* Your goal: Rewrite the records below as a numbered list, from the line containing "Screen dimensions: 1111x686" down to the line containing "coord(206,191)", both included, leaving out any blank lines.

* Data lines:
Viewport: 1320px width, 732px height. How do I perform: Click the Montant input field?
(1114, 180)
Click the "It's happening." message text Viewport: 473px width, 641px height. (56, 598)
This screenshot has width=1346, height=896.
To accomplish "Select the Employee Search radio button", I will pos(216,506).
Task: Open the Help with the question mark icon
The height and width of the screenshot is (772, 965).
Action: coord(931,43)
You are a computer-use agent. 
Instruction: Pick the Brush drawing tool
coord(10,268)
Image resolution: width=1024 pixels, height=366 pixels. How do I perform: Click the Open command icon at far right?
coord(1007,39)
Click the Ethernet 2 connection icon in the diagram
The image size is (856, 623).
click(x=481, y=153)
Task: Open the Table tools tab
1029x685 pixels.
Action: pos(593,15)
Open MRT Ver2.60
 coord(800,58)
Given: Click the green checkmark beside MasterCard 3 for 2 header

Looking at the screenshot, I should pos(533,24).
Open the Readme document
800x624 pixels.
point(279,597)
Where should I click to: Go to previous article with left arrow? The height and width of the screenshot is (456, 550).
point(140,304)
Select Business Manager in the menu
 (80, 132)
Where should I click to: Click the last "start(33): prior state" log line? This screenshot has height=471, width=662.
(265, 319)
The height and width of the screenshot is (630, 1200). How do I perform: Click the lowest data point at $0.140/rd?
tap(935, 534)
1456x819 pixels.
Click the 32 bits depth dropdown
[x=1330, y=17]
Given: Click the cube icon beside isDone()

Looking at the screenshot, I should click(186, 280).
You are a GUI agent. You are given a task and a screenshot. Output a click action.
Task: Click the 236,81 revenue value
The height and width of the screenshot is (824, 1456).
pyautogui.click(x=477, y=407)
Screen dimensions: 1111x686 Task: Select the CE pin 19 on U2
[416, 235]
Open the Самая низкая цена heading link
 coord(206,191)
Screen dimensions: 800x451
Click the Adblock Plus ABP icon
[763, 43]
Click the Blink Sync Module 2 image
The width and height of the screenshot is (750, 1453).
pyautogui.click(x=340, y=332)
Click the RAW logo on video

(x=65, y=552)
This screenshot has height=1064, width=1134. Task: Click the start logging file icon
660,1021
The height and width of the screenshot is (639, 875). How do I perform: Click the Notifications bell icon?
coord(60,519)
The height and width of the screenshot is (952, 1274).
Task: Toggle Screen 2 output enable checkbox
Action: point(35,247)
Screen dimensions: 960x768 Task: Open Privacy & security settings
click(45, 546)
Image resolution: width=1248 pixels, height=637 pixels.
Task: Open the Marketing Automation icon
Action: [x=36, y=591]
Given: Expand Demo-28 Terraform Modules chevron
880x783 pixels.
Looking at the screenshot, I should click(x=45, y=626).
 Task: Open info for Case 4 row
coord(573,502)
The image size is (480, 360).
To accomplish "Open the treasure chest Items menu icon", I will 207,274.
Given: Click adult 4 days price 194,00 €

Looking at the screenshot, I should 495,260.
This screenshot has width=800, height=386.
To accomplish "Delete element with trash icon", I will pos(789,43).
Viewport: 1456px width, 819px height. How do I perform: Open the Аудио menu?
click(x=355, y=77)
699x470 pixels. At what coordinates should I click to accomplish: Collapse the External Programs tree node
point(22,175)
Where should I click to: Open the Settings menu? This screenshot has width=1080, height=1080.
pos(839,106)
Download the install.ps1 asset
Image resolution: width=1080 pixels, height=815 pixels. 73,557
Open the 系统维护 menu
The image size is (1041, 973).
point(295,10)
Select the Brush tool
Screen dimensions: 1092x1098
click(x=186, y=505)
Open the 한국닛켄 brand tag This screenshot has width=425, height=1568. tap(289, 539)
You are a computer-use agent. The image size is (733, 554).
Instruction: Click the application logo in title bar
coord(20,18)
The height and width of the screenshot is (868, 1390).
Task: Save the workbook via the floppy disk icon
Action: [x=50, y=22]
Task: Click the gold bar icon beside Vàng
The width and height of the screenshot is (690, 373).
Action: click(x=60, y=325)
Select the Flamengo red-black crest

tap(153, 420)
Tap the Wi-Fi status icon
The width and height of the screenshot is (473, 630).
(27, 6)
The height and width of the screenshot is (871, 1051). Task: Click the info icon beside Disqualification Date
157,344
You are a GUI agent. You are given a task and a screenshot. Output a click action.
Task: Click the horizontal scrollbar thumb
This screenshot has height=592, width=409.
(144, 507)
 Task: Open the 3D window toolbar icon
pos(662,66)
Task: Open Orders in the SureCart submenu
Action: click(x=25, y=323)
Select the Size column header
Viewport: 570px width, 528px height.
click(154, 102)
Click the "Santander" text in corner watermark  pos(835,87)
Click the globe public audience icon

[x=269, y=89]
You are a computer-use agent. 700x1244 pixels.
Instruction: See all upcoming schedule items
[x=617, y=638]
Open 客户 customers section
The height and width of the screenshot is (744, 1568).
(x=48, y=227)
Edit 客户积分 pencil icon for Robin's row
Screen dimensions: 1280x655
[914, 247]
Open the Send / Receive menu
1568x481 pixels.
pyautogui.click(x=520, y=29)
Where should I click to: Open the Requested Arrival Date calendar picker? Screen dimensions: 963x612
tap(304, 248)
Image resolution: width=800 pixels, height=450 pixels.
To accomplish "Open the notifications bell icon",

* Task result:
1. Screen dimensions: 1111x686 Task: Select the CE pin 19 on U2
2. [416, 235]
3. Open the Самая низкая цена heading link
4.  coord(206,191)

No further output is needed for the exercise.